Hiçbir kış bu kadar üşütmemişti beni.
O soğuğu ya da sıcağı sevmezdi bilirim.
O üşüdükten sonra ısınma hissini severdi.
Mutlu sonları olan filmler gibi.
Mutlu sonlar sadece kurgulanmış hayatlarda olur, bilirdi.
Bahar tenine teğet geçti lakin yağmurları değil
Neden ağladığını hiç öğrenemedim.
Gözleri kahveydi, ağlarken de kahveydi, gülerken de kahveydi.

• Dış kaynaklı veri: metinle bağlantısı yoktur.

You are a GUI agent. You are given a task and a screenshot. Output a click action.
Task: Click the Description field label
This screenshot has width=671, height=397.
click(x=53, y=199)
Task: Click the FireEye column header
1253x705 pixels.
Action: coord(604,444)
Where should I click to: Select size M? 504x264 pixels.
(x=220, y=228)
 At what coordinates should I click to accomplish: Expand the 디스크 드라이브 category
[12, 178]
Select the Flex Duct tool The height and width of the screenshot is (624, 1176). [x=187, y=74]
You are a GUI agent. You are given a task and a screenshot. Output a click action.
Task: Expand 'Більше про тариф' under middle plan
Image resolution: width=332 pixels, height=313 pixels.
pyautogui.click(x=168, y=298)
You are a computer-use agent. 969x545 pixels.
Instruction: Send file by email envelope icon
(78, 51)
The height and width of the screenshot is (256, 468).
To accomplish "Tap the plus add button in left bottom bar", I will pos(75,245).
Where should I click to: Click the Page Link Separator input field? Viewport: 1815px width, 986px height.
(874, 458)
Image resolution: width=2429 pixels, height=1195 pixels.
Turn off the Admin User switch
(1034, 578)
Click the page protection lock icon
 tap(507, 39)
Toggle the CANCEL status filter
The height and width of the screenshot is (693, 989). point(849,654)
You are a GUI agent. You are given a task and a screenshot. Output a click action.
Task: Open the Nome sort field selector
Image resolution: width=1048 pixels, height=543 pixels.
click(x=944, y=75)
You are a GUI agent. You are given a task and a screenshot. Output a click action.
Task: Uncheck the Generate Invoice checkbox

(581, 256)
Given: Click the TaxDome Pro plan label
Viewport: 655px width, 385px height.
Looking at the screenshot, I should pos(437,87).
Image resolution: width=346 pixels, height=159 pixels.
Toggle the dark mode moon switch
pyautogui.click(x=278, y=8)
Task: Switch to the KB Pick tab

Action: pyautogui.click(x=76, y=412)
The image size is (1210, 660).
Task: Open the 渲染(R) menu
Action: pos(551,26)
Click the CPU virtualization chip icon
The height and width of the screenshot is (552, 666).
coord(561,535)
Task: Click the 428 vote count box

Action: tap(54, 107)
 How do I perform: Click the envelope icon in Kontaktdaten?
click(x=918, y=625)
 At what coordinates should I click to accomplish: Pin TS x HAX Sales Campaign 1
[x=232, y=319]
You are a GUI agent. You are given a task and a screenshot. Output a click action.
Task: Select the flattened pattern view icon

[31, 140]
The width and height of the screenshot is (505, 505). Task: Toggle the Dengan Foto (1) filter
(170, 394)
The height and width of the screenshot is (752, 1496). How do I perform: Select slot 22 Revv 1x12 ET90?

Kahve rengi dönek bir renk değil hislerle ya da giysilerle değişen.
Bir kahve rengi, bir kahvenin kırk yıllık hatrı varmış onu öğretti.
Köprücük kemikleri açıkta kaldı
İnce uzun boynu gözler önündeydi.
Bir şeyler yazası olmaz zaten yazları.
Yaz ona hiç gelmedi.
zaten o da yazı pek sevmezdi.
"Sonbahar bakışlı kızın dudaklarından döküldü kırmızı kırmızı, çaresizliğimiz."